È un pittore e vive in una mansarda di piazza Vittorio Veneto che ha trasformato in un atelier. Si è fatto ristrutturare una vecchia FIAT Balilla per non passare certo inosservato e non è raro trovarlo a piedi, a passeggio con la sua gallina al guinzaglio.
È considerato un genio pazzo e visionario (al pari dei suoi eroi, George Best e i Beatles) dai suoi ammiratori e un pericoloso attentatore della morale comune dai suoi detrattori che, per altro, non gli hanno mai perdonato la sua relazione con una donna sposata, in un periodo in cui il diritto a divorziare è ancora lontano.
Sembra il ritratto di un bohemien sfaccendato e che tira a campare ma in realtà il suo mestiere è quello di essere un idolo, un mito, presto una leggenda di almeno una buona metà della città. Di nome quel giovane fa Gigi Meroni e di lavoro gioca a calcio: fa l’ala destra del Torino.
Arriva sotto la mole a 21 anni, nel 1964. Viene prelevato dal Genoa per 300 milioni (una cifra monstre per i tempi) nonostante le vibranti proteste dei supporter locali. Quando il suo allenatore dell’epoca scopre che il presidente vuole cederlo si precipita in città dalle vacanze per evitarlo: morirà schiantandosi contro un albero nel tragitto.
Subito amatissimo, a Torino Meroni diventa “la Farfalla granata”. Elegante, imprendibile quando va in dribbling, veloce e dalla tecnica sopraffina, con il 7 sulle spalle scriverà alcune pagine memorabili della sua squadra. Come il 12 marzo 1967 quando, davanti ai 51872 spettatori di un San Siro ammutolito, con una parabola impossibile, dà la vittoria ai suoi ai danni dell’Inter. L’Inter di Herrera, bicampione d’Europa e del mondo e che non perdeva in casa da 3 anni.
Giunto all’apice della carriera, alla fine della stagione 1966/67 la Juventus tenta di acquistarlo. Vengono offerti 750 milioni e il presidente Pianelli sembra avere accettato. La trattativa sfuma a seguito della rivolta in piazza dei tifosi granata. Pare, addirittura, che gli operai della FIAT arriveranno a boicottare la catena di montaggio facendo uscire le 128 rigate o con dei pezzi mancanti.
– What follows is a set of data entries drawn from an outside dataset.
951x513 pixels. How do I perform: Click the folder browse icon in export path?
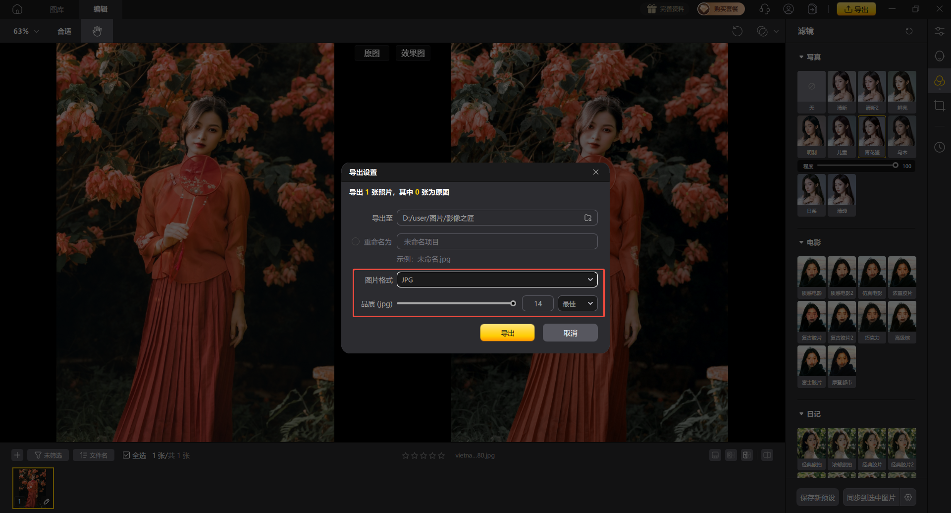[588, 218]
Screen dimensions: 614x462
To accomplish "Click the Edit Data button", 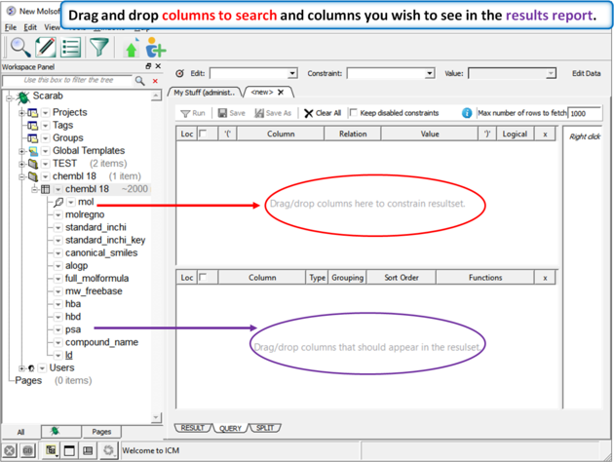I will [586, 74].
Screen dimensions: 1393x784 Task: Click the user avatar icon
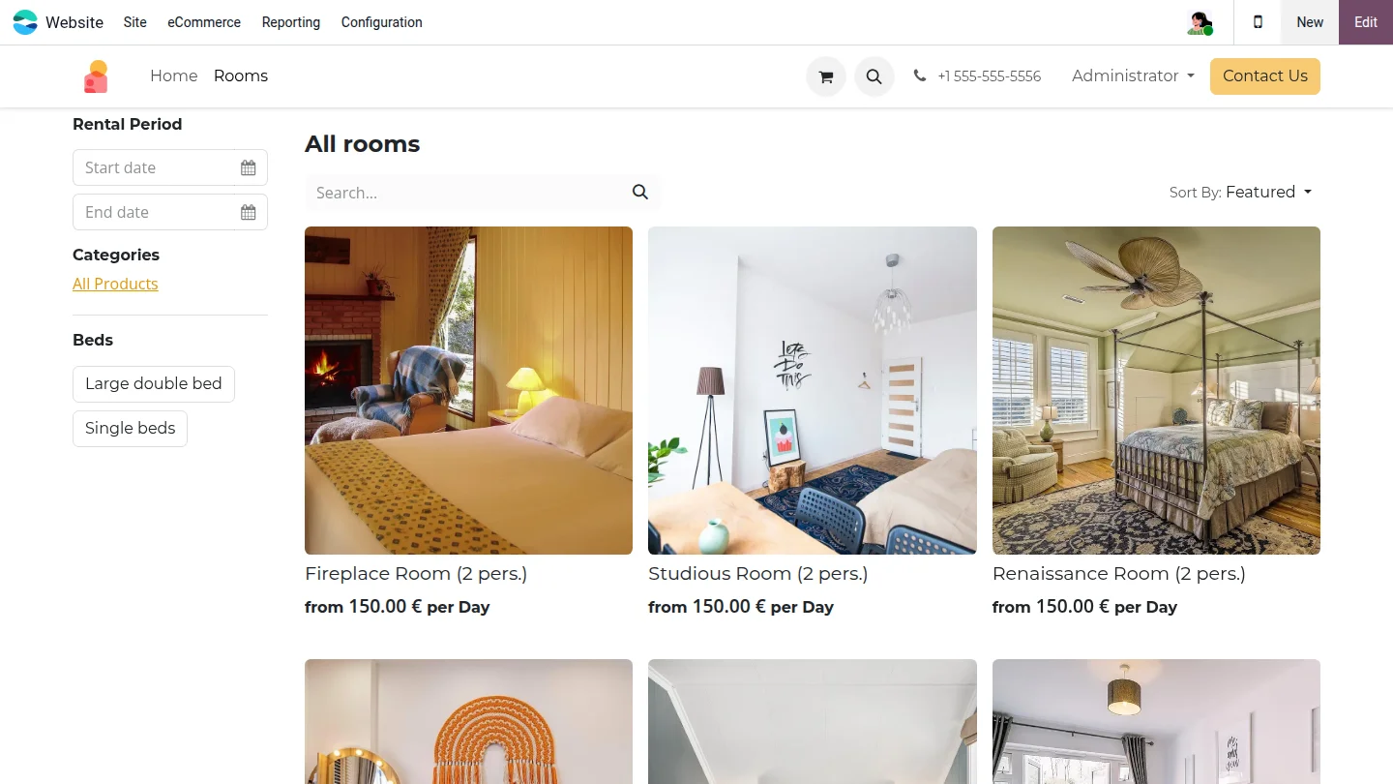[1200, 22]
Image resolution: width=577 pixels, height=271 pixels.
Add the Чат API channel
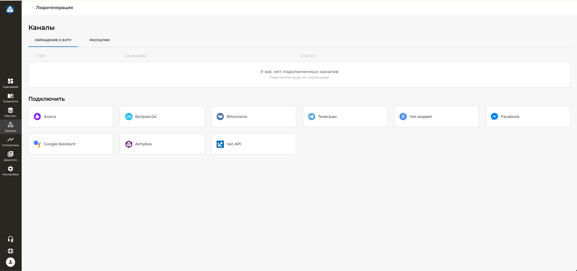coord(253,144)
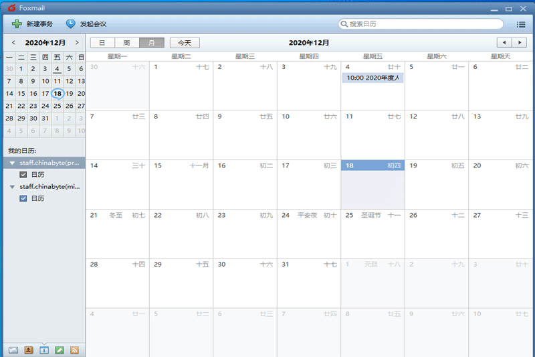This screenshot has width=535, height=357.
Task: Uncheck 日历 under staff.chinabyte(pr...) account
Action: [23, 175]
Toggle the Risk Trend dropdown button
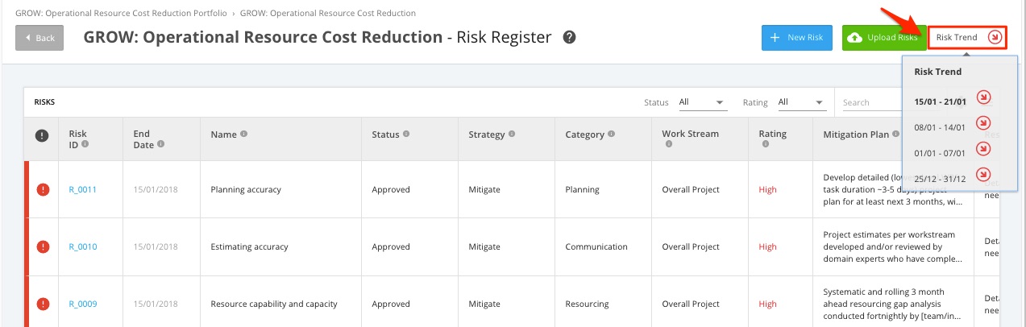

La stagione 1967/1968 non parte benissimo, ma il 15 ottobre 1967 il Torino coglie un importante successo per 4-2 contro la Sampdoria. La consuetudine di mister Fabbri, l’allenatore, sarebbe quella di tenere i ragazzi in ritiro fino al lunedì mattina, ma la vittoria spinge il tecnico a concedere una serata libera ai suoi atleti.
Intorno alle 21,30 Meroni si dirige verso casa, in corso Re Umberto, dove si è trasferito da poco. La fidanzata, Cristiana (che nel frattempo ha ottenuto l’annullamento del matrimonio e diventerà la sua sposa a dicembre) è fuori da amici e Gigi non ha le chiavi dell’alloggio.
Insieme al compagno e fraterno amico Fabrizio Poletti decide allora di raggiungere il bar Zambon, in corso Re Umberto 46, per chiamare la ragazza e farsi consegnare un mazzo di chiavi. Finita la chiamata, i due attraversano la strada in un tratto dove non ci sono le strisce pedonali.
Superano la prima metà del corso e si fermano nel mezzo, attendendo di passare dall’altra parte. Dalla loro destra sopraggiunge un’auto a grande velocità e i due, per evitarla, fanno un passo indietro. Non si accorgono che dietro di loro sta arrivando la macchina del diciannovenne Attilio Romero.
L’impatto è inevitabile. Poletti viene preso di striscio mentre Meroni viene sbalzato nella corsia di marcia opposta. Nello stesso momento, dall’altra parte, sta passando la Lancia Appia di un uomo, Guido Zaccaria, che colpisce il fuoriclasse granata in pieno, trascinandolo per 50 metri.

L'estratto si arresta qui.